Dmitry Karshtedt Death – Obituary: George Washington University Professor is Dead:
Dmitry Karshtedt has passed away unexpectedly. The circumstances surrounding his death has not been made public at the time of this publication. We ask that at this time, you allow the family to take the appropriate and needed time, to make preparations and grieve as family.
Dmitry Karshtedt, a professor at the George Washington University Law School, has died. Dmitry was a brilliant student, a great teammate, and a fantastic friend. We frequently thought about patent law in different ways, and I always hoped we might have time to publish something jointly in the future. Sadly, it will never occur. With Dmitry, the world was greater and smaller without him.
Professor Karshtedt earned both his A.B. in chemistry from Harvard and his PhD in chemistry from UC Berkeley. He attended law school and earned his JD from Stanford Law School in 2011 after spending a few years working as a scientist for a company in the semiconductor industry. Before serving as a law clerk for Judge Kimberly Moore on the Federal Circuit, he briefly worked at Wilson Sonsini in Palo Alto. Following a fellowship at Stanford, he joined GW Law in 2015 and was given tenure in 2020.

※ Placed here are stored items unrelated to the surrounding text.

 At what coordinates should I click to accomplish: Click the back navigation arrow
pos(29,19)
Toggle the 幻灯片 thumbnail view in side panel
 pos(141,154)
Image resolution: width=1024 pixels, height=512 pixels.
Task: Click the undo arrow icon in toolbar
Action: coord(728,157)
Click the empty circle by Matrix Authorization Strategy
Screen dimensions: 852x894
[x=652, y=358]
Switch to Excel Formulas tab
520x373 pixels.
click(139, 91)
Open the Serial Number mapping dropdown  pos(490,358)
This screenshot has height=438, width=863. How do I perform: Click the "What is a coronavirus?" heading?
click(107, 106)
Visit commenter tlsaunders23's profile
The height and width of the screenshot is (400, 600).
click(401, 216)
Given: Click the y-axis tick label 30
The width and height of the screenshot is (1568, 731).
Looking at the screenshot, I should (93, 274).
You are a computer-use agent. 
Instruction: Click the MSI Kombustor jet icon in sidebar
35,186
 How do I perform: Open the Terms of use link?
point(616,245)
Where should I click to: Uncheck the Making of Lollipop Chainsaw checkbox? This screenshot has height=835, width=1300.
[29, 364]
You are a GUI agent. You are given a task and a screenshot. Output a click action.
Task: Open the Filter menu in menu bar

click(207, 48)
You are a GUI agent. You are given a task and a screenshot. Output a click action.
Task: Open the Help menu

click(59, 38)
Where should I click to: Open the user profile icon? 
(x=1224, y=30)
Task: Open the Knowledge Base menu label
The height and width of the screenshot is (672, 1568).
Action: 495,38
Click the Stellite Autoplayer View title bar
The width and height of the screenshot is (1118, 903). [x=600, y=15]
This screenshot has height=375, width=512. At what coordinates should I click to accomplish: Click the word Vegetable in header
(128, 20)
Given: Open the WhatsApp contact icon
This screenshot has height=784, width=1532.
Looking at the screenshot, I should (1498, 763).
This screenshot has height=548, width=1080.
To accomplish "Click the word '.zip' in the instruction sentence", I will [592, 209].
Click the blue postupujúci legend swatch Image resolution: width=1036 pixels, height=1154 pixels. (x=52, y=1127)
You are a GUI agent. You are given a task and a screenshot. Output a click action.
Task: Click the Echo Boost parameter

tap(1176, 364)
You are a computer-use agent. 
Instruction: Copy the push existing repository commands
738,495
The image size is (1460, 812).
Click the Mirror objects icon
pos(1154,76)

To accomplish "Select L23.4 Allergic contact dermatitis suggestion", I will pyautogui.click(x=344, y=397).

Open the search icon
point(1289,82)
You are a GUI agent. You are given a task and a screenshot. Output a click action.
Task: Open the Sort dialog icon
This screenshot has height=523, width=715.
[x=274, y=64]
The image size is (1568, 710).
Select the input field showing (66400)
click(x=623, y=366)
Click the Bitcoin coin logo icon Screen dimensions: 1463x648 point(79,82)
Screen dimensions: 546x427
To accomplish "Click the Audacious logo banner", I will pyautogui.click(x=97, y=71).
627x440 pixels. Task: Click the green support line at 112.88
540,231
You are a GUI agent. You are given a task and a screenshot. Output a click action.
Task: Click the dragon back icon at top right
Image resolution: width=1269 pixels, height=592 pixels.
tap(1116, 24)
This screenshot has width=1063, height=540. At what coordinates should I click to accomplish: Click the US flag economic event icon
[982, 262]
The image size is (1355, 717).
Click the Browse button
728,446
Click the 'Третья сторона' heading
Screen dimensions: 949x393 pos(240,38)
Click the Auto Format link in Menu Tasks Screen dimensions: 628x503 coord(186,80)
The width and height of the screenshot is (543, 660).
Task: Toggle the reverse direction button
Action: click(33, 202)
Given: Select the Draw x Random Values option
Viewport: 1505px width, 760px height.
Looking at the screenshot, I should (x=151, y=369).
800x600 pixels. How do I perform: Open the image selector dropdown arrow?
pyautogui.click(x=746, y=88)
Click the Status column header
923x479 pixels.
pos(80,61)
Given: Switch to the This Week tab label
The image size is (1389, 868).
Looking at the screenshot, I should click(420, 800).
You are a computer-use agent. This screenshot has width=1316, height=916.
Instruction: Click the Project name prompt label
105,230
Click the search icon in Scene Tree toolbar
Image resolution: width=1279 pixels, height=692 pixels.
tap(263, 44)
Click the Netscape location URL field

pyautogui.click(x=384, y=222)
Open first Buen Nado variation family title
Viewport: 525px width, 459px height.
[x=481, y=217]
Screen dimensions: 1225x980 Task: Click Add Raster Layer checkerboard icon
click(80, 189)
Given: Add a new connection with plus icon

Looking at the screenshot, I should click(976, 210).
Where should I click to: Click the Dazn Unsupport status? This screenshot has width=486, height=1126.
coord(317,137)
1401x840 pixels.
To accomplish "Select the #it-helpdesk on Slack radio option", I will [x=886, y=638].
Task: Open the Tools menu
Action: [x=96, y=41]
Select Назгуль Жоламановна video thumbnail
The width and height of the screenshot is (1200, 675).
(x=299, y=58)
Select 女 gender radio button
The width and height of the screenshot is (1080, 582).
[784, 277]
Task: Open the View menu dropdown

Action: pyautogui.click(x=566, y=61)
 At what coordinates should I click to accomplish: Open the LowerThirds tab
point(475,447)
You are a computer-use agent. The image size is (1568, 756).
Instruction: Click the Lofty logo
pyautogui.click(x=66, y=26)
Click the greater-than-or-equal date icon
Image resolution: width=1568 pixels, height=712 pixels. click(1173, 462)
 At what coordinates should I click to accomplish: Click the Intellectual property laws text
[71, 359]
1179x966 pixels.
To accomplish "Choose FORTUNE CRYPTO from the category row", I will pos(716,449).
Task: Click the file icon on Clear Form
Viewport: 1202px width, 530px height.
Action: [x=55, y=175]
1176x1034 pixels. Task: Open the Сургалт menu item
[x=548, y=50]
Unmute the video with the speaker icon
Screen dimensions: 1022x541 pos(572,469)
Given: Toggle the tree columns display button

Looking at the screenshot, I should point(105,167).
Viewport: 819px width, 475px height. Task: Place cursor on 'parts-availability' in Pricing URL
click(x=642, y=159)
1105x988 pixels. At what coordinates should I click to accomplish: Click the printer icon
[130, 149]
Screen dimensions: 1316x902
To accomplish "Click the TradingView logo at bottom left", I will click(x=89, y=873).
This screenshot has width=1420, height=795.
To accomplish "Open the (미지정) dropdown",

The scope of Professor Karshtedt’s work was extensive. Thirteen patents list him as an inventor, five scientific papers list him as the first author, and he has given several lectures and conferences. Two of his articles that were published in the Iowa Law Review are examples of his thoughtful and in-depth legal scholarship. In petitions for certiorari before the Supreme Court, references to his most recent work with Mark Lemley and Sean Seymore, The Death of the Genus Claim, 35 Harv. J. L. & Tech., are numerous.
In addition, Dmitry was a fantastic teammate who made a contribution to every workshop and conference he attended. If you emailed him with anything, be it a quick query or a draft paper, he would always respond thoughtfully and include detailed comments that always improved your work. Dmitry and I had many fantastic email and in-person talks together. I can’t speak for him personally, but if his classroom interactions were any indication of his professional relationships, he must have been a fantastic teacher.
I could go on and on about Professor Karshtedt, but I’ll end with a link to a guest post he wrote for PatentlyO last year in which he rethought the framework for how courts should view nonobviousness. This is an approach that will continue to shape the way I think, and it makes me regret what might have been.
Words fall short of expressing our grief for your loss, as we mourn with family and friends for this great loss. We are truly sorry to hear of the loss of this promising being. Please accept our condolences and may our prayers help comfort you. Please receive our heartfelt condolences.
Feel free to drop condolences messages and prayers for the family and friends of the deceased as it will go a very long way at this difficult time of theirs.